What are Origami Nanosat Telescopes? How about Kinetic Inductance Detectors?
More importantly, what should we do with them?
NASA’s Astrophysics is doing a Roadmap exercise, with the stated intent to look at science goals, technology and capabilities up to 30 years out!
White papers were solicited a few weeks ago, and about 100 were received and are archived online, about 3/4 on science and 1/4 on technology.
There was originally supposed to be a workshop for presentation of selected white papers, but in the world of sequestration that was not feasible, so instead there was a two day online townhall meeting, run over Adobe Connect
Much of my time this week was spent keeping half an ear on the roadmap presentations, for a while in parallel with trying to follow the concurrent first part of the Astrobiology Roadmap web chat!
There were typically just under a 100 participants online at any given time, many of which were the Roadmap Team Members
Several things struck me about the presentations: one is that the technology talks were incredibly interesting, and suggested not only that we are about to get lets of fun new toys, but that for many areas of astrophysics we are approaching perfect detectors – a phrase I first heard quoted about modern radio receivers.
Our detector technology is asymptoting to reaching quantum limits in efficiency across all wavebands and modes of detection.
Further, as with the Planck mission, for some observations we are approaching the point where we will observe all there is to detect – improved equipment will not give more or better signal.
What struck me about the science presentations, is that they tended to be narrow, focused on narrow science goals in small subfields, and they were all about old stuff – stuff we’ve been thinking about or trying to do for at least a decade, for the most part.
I also did not see the word “exoplanet” in any of the presentation titles.

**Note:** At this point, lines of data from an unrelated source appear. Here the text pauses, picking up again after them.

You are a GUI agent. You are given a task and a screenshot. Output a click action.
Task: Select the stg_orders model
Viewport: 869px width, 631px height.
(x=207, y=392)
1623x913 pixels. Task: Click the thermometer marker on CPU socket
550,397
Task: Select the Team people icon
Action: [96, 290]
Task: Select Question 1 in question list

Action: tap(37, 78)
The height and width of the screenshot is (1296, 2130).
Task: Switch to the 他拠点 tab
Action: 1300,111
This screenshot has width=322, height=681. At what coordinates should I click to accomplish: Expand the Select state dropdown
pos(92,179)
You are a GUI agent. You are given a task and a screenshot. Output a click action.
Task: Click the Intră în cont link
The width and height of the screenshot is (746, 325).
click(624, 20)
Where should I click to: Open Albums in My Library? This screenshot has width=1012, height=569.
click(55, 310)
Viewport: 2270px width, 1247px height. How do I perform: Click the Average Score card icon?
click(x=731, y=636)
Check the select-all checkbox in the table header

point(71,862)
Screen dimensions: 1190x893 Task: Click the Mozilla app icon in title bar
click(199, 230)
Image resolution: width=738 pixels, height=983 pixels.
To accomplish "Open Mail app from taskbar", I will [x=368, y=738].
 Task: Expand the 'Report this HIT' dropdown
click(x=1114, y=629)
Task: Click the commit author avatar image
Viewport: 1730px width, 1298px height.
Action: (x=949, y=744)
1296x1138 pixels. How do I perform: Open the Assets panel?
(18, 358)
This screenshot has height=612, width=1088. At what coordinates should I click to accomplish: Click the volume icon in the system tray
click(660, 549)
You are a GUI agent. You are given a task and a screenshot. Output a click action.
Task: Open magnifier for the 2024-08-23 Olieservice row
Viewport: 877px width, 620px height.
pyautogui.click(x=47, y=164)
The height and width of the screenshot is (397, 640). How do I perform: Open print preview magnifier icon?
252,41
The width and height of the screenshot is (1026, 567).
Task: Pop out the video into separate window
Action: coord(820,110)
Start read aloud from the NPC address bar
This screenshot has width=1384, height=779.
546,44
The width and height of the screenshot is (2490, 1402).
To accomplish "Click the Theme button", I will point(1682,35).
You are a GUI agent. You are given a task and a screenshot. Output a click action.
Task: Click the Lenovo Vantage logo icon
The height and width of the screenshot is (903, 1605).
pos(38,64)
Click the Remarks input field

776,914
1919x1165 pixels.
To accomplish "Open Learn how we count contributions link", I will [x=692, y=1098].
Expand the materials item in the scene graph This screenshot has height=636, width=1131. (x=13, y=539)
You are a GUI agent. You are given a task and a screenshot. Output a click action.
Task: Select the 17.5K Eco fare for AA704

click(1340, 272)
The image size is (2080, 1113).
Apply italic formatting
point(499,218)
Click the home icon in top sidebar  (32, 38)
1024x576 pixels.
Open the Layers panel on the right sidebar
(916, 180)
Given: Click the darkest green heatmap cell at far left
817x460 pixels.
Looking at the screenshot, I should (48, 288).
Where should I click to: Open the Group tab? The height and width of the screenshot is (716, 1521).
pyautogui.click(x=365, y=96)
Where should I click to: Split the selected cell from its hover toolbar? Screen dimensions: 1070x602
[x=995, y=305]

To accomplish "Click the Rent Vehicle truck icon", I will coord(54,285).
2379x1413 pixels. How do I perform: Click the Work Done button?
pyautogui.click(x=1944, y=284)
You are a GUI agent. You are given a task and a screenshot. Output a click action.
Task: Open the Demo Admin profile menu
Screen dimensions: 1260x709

Of the white papers selected for online presentation, that is.
Maybe we’re about to get a new division in NASA’s Science Mission Directorate?
But that is details, the real question is what DO we want to be doing 30 years from now, and in the time leading up to then?
Seriously, we ought to be monitoring the whole sky at all wavelengths, synoptically, as a matter of routine, thirty years from now.
We know we can have the technological capabilities, we know how it could be done, and the cost is finite.
The cost is actually trivially small on the scale of the world economies over that same time.
I don’t think we are really arguing over that, the discussion is really about priorities, what to start first, what order to do things in, and how quickly to proceed.
This is important mostly because with current funding constraints we can’t move ahead on all fronts, so some fields will be left for later. Which means firing a lot of the current researchers and giving up existing capabilities, on our way to the bright and glorious future.
Beyond that, one can argue about when enough is enough – like will the cosmic microwave background measurements be done after the next round? Synoptic surveys are unlikely to be productive for the CMB on decadal time scales…
Then one can argue about details, like cadence for the synoptics, and how deep to go on individual targets. It is likely that high resolution spectroscopy will be capability limited even three decades from now, and probably also really deep imaging. eg we will be limited in target selection for spatially resolved imaging of exoplanets for the foreseeable future, even if we go to arbitrarily large optically perfect mirrors.
As long as there are small numbers of facilities, and steering is limited, targets will outnumber facilities.
I think the distinction here is important – we really ought to be observing everything, true astronomical panopticons.
What we are really talking about is prioritizing the order in which we do things with finite resources, not what we ought to try to do at all.
What is sad is how small the numbers we argue about are. The NSF cuts are based on budget crunches in the tens of millions of dollars per year, while the NASA shortfalls for science to keep going at the pace we’re trying to maintain are order a billion dollar per year.
With a little bit more money really astonishing science could be done in the next few decades, but we are reduced to political infighting over a shrinking pot, each subfield hoping to survive long enough to still be there when things get better.